--- Work order ---
Would you reproduce exactly the lines below from the one holding "[Facebook] (12, 2128)" through the one holding "Сервисы красоты (27, 2330)", inclusive, and no others?

Collected data entries:
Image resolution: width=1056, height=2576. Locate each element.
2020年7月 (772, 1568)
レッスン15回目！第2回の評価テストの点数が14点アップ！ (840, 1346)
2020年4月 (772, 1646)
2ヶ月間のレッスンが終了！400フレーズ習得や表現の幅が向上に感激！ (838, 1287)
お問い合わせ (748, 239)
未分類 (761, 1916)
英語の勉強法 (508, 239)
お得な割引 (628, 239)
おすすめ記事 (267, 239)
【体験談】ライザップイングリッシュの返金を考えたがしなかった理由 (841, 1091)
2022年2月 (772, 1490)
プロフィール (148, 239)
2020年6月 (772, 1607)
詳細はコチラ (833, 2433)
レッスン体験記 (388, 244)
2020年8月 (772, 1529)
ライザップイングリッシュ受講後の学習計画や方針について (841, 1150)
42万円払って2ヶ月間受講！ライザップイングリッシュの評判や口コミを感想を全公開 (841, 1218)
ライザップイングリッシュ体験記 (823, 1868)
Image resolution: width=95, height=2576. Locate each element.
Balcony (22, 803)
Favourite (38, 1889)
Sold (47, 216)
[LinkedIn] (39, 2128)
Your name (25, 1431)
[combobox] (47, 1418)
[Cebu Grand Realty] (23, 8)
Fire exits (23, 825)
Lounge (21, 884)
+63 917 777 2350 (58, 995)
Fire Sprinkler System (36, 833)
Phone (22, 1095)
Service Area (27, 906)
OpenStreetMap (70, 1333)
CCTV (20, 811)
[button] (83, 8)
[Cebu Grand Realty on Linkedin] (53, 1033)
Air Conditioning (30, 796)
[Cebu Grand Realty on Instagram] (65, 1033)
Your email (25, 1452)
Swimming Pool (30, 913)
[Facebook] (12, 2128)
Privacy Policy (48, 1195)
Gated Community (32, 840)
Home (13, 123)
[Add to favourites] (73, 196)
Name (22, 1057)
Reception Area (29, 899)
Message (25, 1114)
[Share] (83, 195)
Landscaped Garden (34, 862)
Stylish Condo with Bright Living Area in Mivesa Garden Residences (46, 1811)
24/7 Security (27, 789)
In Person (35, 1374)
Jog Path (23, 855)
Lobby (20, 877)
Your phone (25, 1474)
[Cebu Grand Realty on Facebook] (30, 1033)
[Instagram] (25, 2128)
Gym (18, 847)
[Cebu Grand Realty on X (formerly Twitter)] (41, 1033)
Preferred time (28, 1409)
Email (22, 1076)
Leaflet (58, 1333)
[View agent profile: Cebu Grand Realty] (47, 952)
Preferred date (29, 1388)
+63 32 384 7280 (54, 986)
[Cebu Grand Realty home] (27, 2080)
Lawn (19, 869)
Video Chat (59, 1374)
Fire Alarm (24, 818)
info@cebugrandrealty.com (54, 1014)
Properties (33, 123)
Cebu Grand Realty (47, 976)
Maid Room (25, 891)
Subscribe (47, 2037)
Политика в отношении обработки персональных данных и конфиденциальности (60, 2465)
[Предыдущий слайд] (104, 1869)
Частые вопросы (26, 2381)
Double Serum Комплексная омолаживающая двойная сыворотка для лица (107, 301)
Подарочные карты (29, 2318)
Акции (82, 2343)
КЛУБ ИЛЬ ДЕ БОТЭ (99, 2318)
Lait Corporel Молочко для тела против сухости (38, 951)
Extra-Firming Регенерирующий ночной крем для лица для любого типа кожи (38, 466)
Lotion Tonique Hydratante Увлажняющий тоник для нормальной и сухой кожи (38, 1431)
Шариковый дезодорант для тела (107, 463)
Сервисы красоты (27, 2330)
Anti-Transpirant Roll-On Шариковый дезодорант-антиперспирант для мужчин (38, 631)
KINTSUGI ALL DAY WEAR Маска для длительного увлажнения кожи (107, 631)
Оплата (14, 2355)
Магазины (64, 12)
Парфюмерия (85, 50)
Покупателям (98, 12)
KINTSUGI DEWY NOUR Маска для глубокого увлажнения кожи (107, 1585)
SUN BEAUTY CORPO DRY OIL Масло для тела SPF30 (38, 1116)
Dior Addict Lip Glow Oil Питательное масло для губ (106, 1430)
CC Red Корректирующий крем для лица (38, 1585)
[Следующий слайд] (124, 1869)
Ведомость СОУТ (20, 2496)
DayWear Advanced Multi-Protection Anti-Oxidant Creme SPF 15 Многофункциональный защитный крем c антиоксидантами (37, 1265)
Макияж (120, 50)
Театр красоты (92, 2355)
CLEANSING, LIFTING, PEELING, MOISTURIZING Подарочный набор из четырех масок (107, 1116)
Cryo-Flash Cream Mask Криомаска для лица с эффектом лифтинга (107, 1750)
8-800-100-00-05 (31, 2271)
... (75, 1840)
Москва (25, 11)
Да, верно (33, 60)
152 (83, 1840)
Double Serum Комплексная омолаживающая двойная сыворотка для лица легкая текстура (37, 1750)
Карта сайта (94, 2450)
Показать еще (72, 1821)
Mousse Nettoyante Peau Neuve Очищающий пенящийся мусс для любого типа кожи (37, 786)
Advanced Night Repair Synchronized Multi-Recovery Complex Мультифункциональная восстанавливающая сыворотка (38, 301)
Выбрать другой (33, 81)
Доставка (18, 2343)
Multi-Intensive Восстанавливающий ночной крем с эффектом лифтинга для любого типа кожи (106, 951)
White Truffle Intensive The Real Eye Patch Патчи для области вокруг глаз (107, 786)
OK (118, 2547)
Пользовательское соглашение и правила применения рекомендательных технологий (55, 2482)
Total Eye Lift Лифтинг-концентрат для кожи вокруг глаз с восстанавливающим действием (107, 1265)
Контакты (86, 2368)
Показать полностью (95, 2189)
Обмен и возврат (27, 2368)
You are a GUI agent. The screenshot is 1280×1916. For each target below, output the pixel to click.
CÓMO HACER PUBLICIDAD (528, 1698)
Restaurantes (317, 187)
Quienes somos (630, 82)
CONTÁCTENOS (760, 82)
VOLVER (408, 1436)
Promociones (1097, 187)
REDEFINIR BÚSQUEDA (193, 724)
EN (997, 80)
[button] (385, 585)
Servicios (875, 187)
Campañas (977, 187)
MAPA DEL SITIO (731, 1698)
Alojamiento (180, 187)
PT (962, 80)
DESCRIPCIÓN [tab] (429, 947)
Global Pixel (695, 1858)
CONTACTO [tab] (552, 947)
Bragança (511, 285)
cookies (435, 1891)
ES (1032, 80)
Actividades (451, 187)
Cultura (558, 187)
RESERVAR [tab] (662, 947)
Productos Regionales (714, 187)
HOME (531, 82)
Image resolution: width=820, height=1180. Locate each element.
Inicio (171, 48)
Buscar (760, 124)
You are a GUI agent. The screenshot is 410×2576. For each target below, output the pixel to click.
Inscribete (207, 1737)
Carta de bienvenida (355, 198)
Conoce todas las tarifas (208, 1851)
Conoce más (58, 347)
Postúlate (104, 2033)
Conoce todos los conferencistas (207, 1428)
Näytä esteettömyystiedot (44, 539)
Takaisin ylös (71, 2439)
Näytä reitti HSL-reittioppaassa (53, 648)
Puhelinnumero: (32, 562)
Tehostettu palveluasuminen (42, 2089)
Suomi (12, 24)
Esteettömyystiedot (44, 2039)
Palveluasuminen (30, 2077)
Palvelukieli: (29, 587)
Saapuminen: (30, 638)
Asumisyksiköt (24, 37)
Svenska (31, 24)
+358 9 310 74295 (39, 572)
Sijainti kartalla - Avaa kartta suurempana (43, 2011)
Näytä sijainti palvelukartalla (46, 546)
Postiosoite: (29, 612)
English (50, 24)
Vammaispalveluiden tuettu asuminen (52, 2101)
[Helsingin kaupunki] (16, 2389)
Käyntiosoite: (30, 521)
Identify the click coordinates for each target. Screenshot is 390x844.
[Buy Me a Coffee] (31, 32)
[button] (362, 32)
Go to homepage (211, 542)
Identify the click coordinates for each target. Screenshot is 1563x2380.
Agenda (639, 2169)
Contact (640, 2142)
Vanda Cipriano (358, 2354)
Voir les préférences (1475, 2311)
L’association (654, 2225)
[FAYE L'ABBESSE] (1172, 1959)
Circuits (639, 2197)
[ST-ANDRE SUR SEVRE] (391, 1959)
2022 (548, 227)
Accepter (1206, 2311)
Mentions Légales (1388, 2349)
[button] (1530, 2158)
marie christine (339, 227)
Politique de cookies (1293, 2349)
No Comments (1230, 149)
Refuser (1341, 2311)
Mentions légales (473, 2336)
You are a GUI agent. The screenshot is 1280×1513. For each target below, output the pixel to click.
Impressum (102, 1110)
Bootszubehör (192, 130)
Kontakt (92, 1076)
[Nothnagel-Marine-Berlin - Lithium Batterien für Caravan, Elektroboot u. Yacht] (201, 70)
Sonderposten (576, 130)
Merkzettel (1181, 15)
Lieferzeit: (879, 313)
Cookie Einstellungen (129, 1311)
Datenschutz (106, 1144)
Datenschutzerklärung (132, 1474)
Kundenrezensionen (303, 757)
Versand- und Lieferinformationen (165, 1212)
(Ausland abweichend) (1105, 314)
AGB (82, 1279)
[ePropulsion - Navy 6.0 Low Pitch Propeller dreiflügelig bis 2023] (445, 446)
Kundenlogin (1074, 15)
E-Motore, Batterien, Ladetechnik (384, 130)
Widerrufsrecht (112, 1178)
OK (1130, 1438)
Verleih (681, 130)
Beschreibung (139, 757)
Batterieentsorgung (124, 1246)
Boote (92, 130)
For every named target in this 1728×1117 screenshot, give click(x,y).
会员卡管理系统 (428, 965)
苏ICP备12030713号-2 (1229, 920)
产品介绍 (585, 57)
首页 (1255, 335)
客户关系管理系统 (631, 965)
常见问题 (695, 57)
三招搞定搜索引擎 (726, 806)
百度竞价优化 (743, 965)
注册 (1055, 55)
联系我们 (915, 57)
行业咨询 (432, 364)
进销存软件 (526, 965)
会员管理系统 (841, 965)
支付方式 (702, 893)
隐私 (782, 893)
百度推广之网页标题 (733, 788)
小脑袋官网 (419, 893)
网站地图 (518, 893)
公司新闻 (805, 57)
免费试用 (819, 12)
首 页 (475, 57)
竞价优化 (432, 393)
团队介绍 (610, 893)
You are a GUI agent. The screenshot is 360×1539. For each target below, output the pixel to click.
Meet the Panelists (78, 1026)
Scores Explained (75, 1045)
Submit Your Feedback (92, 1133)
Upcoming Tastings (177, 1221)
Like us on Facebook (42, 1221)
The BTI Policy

--- Output of the exercise ---
[Facebook] (12, 2128)
Privacy Policy (48, 1195)
Gated Community (32, 840)
Home (13, 123)
[Add to favourites] (73, 196)
Name (22, 1057)
Reception Area (29, 899)
Message (25, 1114)
[Share] (83, 195)
Landscaped Garden (34, 862)
Stylish Condo with Bright Living Area in Mivesa Garden Residences (46, 1811)
24/7 Security (27, 789)
In Person (35, 1374)
Jog Path (23, 855)
Lobby (20, 877)
Your phone (25, 1474)
[Cebu Grand Realty on Facebook] (30, 1033)
[Instagram] (25, 2128)
Gym (18, 847)
[Cebu Grand Realty on X (formerly Twitter)] (41, 1033)
Preferred time (28, 1409)
Email (22, 1076)
Leaflet (58, 1333)
[View agent profile: Cebu Grand Realty] (47, 952)
Preferred date (29, 1388)
+63 32 384 7280 (54, 986)
[Cebu Grand Realty home] (27, 2080)
Lawn (19, 869)
Video Chat (59, 1374)
Fire Alarm (24, 818)
info@cebugrandrealty.com (54, 1014)
Properties (33, 123)
Cebu Grand Realty (47, 976)
Maid Room (25, 891)
Subscribe (47, 2037)
Политика в отношении обработки персональных данных и конфиденциальности (60, 2465)
[Предыдущий слайд] (104, 1869)
Частые вопросы (26, 2381)
Double Serum Комплексная омолаживающая двойная сыворотка для лица (107, 301)
Подарочные карты (29, 2318)
Акции (82, 2343)
КЛУБ ИЛЬ ДЕ БОТЭ (99, 2318)
Lait Corporel Молочко для тела против сухости (38, 951)
Extra-Firming Регенерирующий ночной крем для лица для любого типа кожи (38, 466)
Lotion Tonique Hydratante Увлажняющий тоник для нормальной и сухой кожи (38, 1431)
Шариковый дезодорант для тела (107, 463)
Сервисы красоты (27, 2330)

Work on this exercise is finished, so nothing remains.